Supplied material.
========

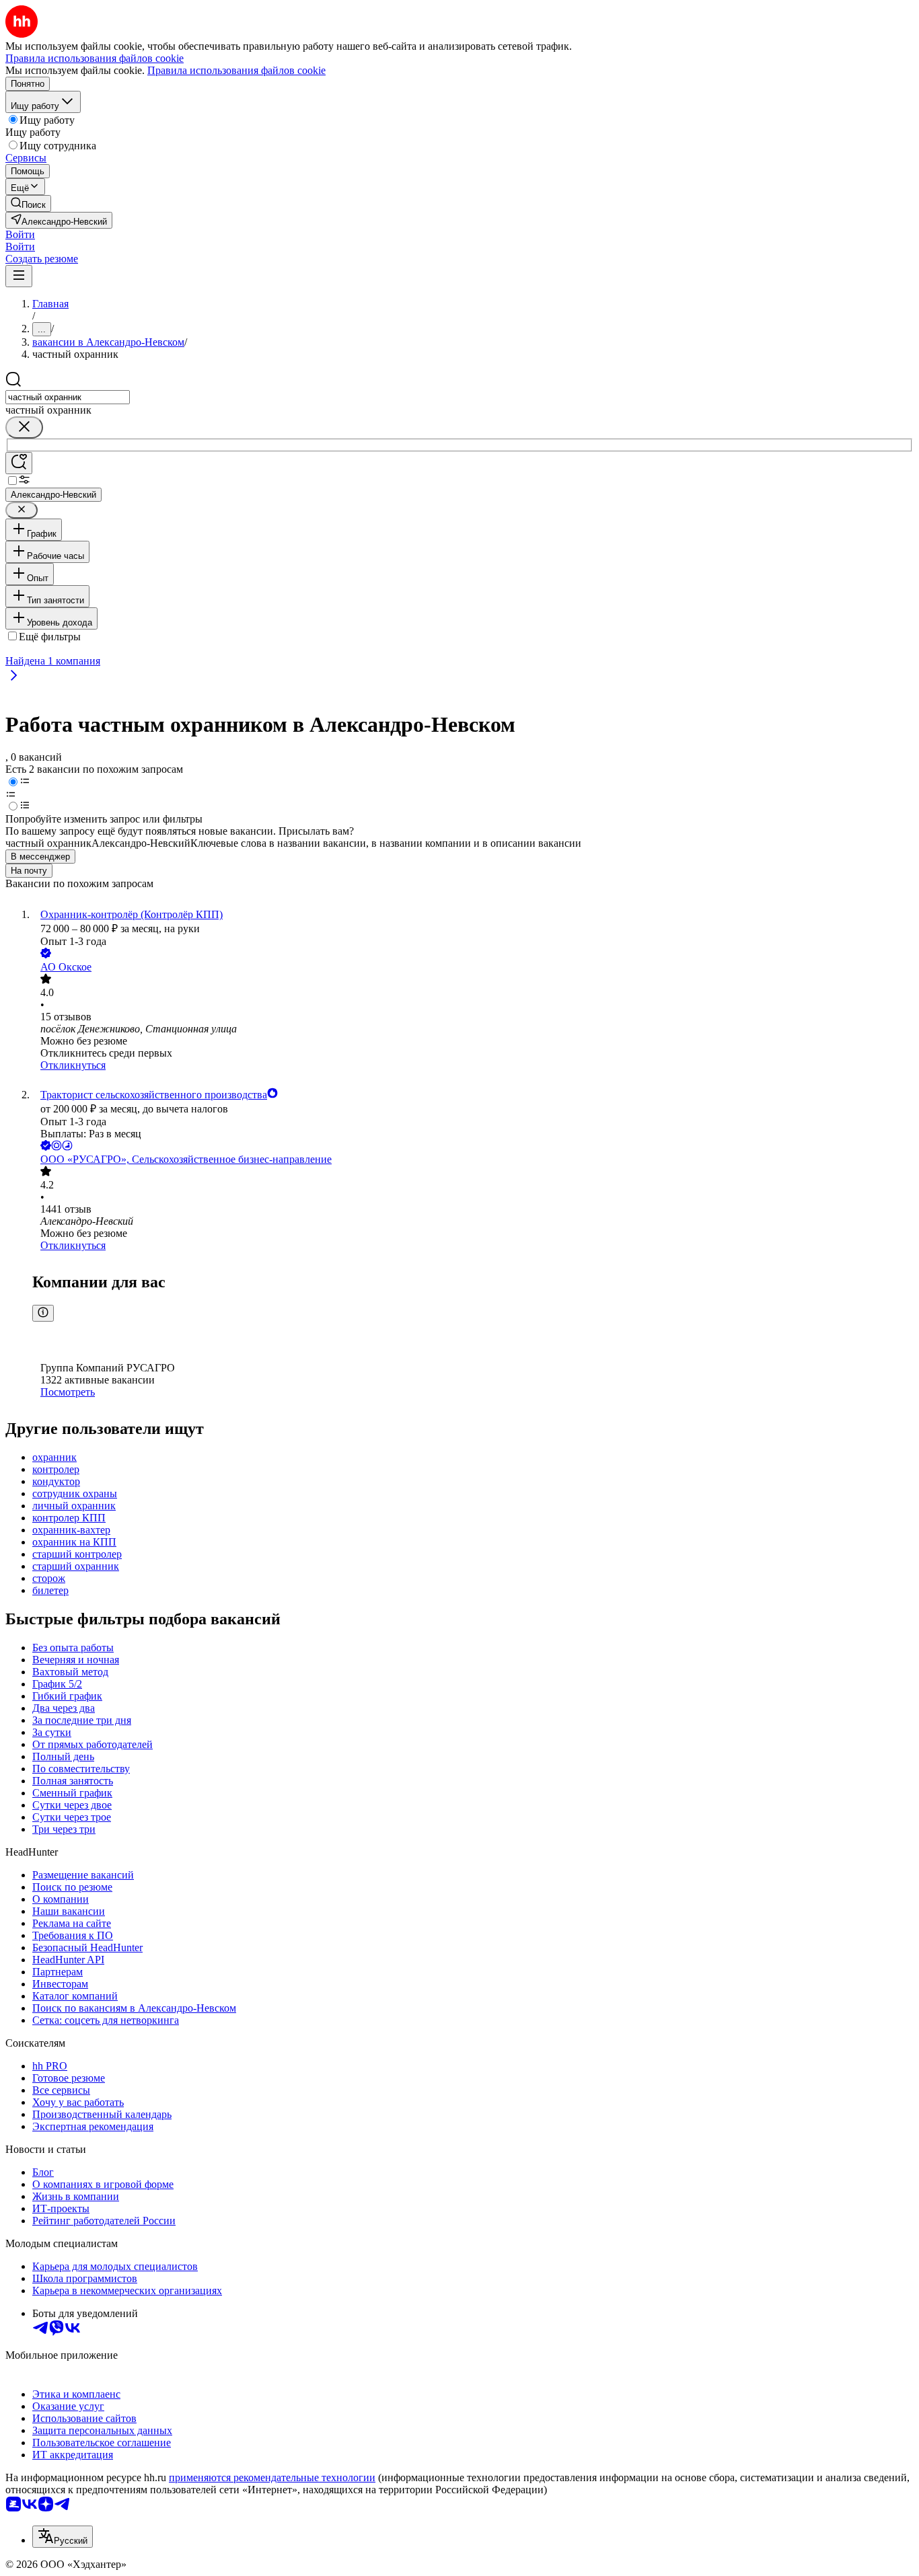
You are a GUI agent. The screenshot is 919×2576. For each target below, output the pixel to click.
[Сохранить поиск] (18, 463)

========

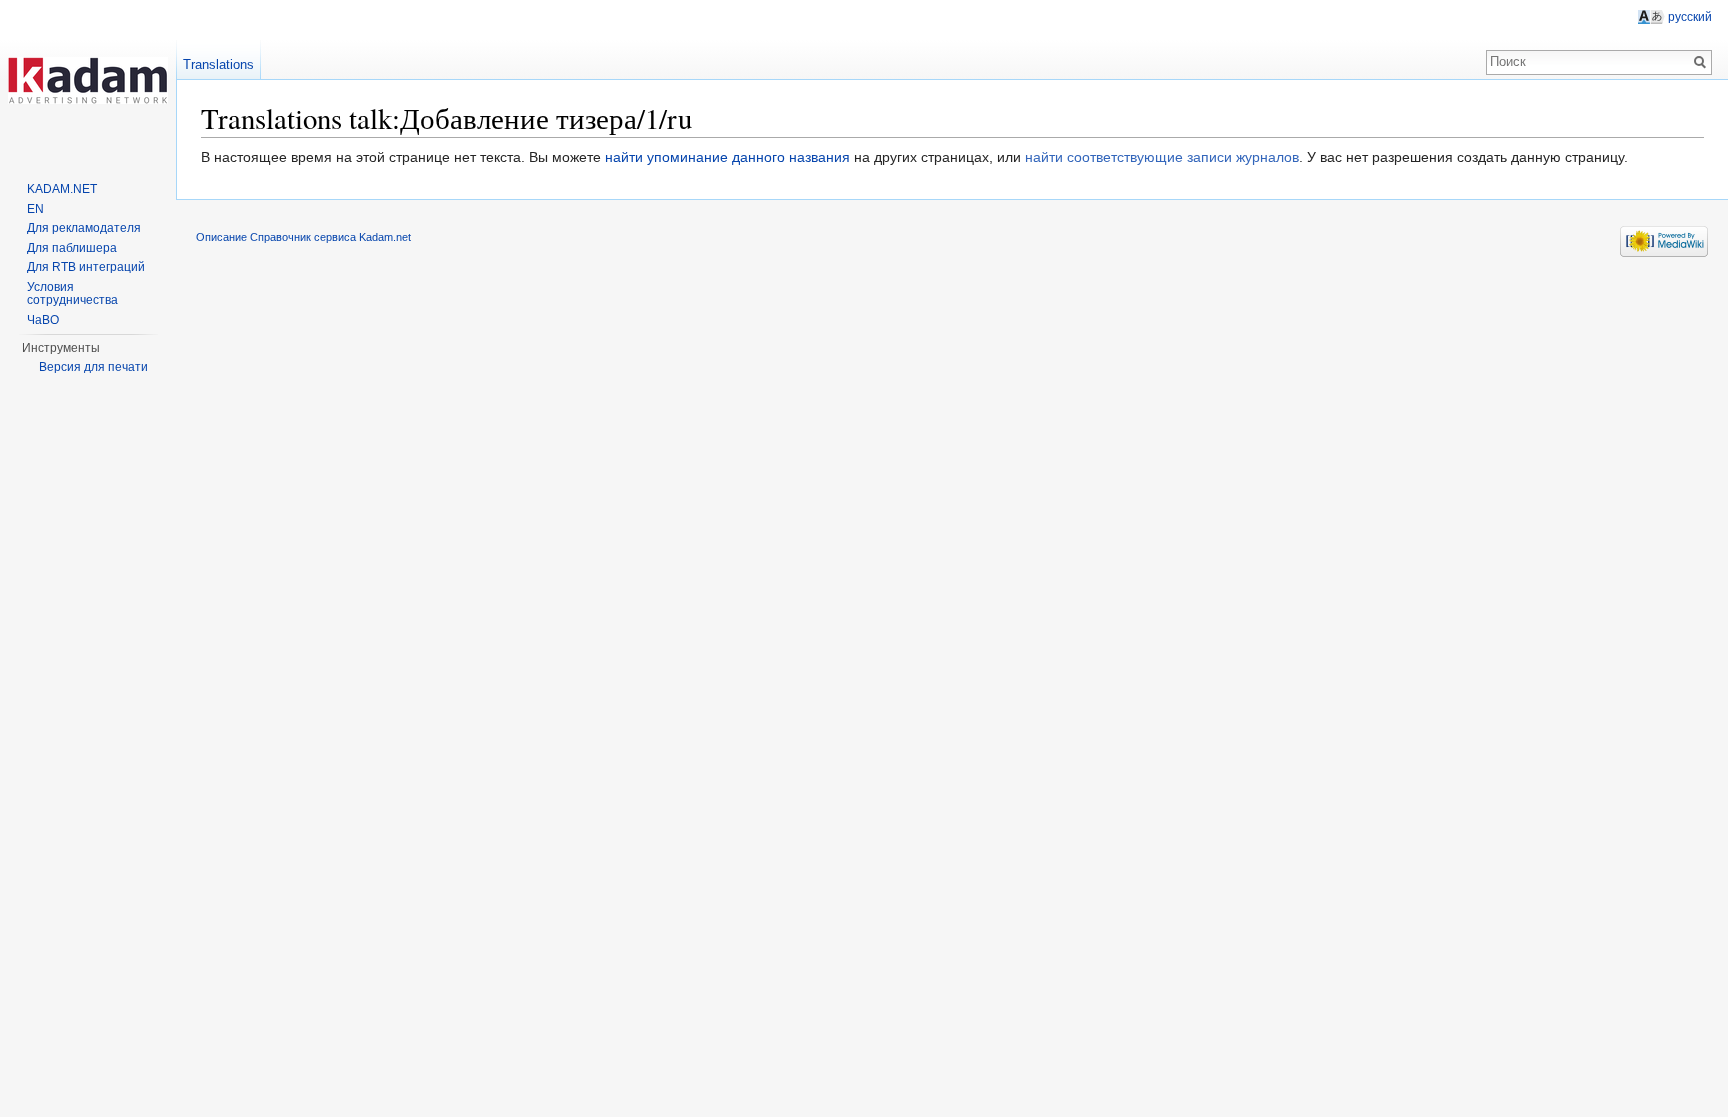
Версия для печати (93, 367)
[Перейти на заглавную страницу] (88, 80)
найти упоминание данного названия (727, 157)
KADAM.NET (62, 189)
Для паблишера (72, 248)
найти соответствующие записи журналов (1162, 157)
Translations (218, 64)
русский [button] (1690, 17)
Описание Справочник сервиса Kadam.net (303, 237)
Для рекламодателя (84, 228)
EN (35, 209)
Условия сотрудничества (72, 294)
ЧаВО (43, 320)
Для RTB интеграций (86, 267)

========

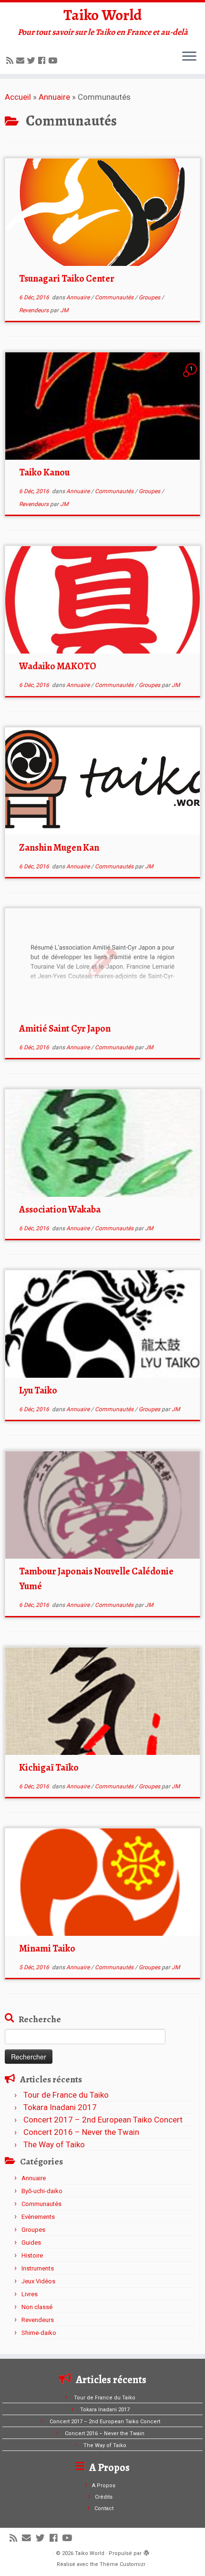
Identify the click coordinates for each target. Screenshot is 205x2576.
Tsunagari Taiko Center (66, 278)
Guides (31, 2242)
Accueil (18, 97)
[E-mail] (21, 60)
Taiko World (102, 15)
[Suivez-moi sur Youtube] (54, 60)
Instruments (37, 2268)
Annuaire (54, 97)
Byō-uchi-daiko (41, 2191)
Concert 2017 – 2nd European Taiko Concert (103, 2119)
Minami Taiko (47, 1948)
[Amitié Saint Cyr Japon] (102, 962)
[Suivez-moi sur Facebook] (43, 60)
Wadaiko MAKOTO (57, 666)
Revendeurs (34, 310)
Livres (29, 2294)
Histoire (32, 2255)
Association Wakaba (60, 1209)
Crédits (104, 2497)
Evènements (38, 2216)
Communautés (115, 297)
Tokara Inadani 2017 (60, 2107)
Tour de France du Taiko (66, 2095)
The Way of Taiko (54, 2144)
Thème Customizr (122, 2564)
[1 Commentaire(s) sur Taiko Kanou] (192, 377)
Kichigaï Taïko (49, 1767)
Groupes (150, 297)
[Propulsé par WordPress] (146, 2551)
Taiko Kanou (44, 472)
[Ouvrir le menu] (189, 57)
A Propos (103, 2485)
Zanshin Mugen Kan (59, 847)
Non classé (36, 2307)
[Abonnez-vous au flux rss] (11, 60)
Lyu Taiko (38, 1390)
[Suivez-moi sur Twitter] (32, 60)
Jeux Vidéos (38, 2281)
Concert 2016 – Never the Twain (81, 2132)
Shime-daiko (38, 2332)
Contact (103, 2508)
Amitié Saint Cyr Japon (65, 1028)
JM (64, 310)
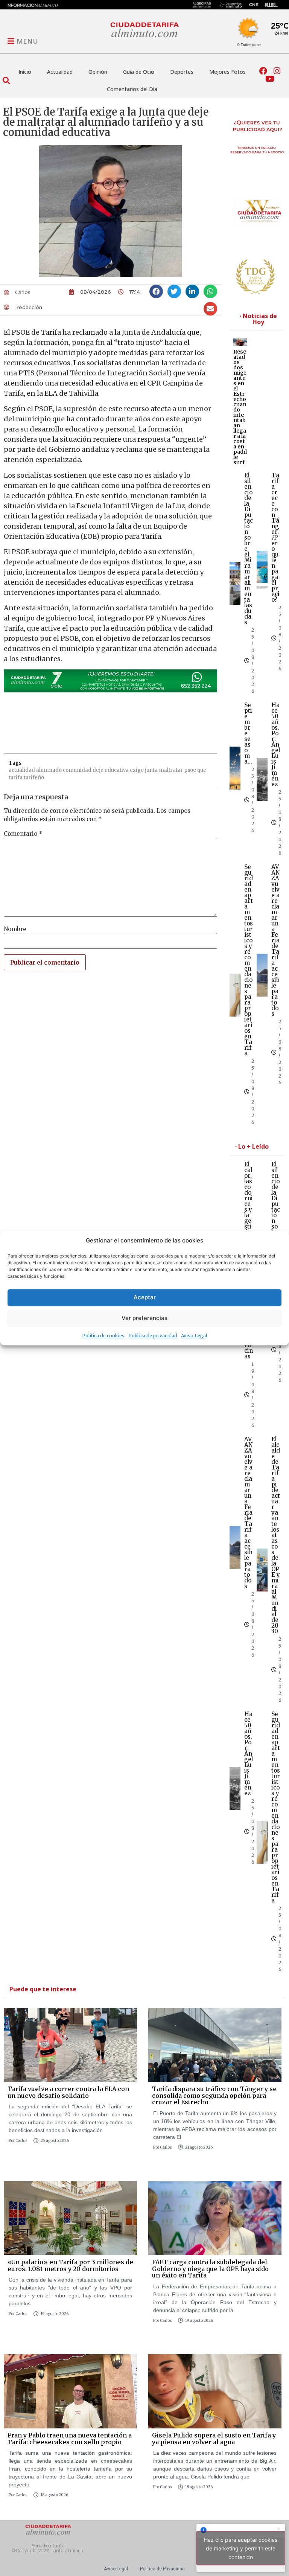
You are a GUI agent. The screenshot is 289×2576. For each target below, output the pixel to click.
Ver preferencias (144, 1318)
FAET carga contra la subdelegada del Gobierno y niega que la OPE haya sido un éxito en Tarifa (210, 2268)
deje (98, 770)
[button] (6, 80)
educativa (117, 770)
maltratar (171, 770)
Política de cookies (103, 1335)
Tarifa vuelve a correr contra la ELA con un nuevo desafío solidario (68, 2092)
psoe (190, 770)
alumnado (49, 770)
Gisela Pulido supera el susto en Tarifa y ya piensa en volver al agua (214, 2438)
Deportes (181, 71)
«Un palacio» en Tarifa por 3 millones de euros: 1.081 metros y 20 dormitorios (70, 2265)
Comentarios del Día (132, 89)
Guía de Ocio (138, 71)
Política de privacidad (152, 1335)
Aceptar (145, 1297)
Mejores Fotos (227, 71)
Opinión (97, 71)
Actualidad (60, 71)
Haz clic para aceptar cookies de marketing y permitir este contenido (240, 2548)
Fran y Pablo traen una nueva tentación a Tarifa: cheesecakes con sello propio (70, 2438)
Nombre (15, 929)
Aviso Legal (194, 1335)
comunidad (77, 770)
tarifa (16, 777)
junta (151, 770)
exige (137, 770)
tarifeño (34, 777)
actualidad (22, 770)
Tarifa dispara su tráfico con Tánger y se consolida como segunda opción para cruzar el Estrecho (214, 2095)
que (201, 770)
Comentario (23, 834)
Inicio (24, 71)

========

What is expected.
What are the lines above from the one with "Shime-daiko (38, 2332)" to the one with "alumnado (49, 770)", both included? Reproduce them exactly, without pictures.

Answer space.
Shime-daiko (38, 2332)
Contact (103, 2508)
Amitié Saint Cyr Japon (65, 1028)
JM (64, 310)
You are a GUI agent. The screenshot is 289×2576. For each target below, output the pixel to click.
Ver preferencias (144, 1318)
FAET carga contra la subdelegada del Gobierno y niega que la OPE haya sido un éxito en Tarifa (210, 2268)
deje (98, 770)
[button] (6, 80)
educativa (117, 770)
maltratar (171, 770)
Política de cookies (103, 1335)
Tarifa vuelve a correr contra la ELA con un nuevo desafío solidario (68, 2092)
psoe (190, 770)
alumnado (49, 770)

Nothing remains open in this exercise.